Mast cell degranulation activates a pain pathway underlying migraine headache. Pain

Department of Anesthesia, Critical Care and Pain Medicine, Beth Israel Deaconess Medical Center and Harvard Medical School, Harvard Institutes of Medicine, Room 856, 77 Avenue Louis Pasteur, Boston, MA 02115, USA.
Pain (Impact Factor: 5.21). 08/2007; 130(1-2):166-76. DOI: 10.1016/j.pain.2007.03.012
Source: PubMed

ABSTRACT Intracranial headaches such as that of migraine are generally accepted to be mediated by prolonged activation of meningeal nociceptors but the mechanisms responsible for such nociceptor activation are poorly understood. In this study, we examined the hypothesis that meningeal nociceptors can be activated locally through a neuroimmune interaction with resident mast cells, granulated immune cells that densely populate the dura mater.

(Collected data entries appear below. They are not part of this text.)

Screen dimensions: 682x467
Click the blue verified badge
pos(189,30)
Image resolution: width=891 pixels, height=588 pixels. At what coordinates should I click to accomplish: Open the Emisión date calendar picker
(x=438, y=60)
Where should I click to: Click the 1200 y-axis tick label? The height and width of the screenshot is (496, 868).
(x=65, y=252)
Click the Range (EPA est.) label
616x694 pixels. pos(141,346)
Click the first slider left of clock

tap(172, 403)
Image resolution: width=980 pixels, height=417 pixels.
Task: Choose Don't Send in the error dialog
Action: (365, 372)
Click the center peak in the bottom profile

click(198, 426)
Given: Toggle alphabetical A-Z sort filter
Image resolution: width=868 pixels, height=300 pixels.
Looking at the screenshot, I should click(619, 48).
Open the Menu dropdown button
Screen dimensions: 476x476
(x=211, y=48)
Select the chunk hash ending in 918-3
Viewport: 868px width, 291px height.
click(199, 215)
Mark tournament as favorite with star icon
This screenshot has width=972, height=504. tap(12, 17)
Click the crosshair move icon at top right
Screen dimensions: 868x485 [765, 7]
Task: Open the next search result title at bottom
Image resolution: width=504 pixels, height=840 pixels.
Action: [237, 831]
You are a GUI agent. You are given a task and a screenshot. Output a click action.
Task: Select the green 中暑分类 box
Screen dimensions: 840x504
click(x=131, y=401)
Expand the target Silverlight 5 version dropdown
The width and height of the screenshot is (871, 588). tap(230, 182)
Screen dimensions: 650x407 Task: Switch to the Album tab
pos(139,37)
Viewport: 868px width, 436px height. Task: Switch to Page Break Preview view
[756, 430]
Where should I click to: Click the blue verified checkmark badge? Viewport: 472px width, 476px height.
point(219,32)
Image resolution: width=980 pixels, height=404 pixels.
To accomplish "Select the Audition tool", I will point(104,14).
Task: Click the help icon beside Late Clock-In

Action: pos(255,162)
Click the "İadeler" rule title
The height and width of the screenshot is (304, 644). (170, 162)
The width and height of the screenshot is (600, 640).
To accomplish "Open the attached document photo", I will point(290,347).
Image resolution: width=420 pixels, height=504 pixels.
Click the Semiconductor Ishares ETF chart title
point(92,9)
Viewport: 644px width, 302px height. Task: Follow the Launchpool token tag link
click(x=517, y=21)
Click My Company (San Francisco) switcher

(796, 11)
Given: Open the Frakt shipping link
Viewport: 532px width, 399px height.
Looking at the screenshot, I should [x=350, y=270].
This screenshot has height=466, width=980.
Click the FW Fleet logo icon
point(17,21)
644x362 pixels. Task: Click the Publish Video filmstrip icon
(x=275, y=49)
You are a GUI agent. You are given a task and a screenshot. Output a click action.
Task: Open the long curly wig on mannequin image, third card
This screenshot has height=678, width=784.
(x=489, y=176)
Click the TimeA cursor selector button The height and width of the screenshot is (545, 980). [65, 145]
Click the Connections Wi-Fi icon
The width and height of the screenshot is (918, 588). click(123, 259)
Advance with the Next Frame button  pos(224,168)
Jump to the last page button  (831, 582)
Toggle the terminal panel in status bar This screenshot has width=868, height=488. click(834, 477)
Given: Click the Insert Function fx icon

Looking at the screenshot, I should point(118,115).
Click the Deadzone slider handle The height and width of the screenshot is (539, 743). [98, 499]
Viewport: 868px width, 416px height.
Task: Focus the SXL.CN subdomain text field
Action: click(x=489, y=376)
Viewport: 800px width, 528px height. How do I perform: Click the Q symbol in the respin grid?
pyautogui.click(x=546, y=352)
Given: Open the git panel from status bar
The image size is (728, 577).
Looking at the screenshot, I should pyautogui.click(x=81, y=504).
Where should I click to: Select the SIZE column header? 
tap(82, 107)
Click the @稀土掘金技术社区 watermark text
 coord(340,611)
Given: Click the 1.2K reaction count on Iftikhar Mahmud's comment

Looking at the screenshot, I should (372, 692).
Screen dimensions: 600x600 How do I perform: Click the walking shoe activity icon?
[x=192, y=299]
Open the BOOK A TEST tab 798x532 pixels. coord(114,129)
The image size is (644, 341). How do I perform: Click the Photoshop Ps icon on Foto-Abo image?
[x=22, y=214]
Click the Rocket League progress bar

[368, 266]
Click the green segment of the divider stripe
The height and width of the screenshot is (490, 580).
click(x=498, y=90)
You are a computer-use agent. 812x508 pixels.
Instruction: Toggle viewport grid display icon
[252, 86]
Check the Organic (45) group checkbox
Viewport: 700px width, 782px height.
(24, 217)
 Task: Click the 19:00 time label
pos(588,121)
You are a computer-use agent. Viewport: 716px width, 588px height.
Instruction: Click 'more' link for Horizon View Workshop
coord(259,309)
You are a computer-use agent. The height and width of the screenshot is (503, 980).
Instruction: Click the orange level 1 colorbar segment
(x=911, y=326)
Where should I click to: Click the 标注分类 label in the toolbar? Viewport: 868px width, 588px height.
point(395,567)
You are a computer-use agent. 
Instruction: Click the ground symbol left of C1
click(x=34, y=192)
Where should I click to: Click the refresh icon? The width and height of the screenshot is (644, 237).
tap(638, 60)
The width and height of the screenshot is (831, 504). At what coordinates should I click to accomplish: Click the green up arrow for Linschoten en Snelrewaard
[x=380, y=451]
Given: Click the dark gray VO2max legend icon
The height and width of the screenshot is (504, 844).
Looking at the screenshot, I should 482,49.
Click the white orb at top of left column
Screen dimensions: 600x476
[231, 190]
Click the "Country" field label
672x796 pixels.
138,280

Using in vivo electrophysiological single unit recording of meningeal nociceptors in the rat we observed that degranulation of dural mast cells using intraperitoneal administration of the basic secretagogue agent compound 48/80 (2 mg/kg) induced a prolonged state of excitation in meningeal nociceptors. Such activation was accompanied by increased expression of the phosphorylated form of the extracellular signal-regulated kinase (pERK), an anatomical marker for nociceptor activation. Mast cell-induced nociceptor interaction was also associated with downstream activation of the spinal trigeminal nucleus as indicated by an increase in c-fos expression. Our findings provide evidence linking dural mast cell degranulation to prolonged activation of the trigeminal pain pathway believed to underlie intracranial headaches such as that of migraine.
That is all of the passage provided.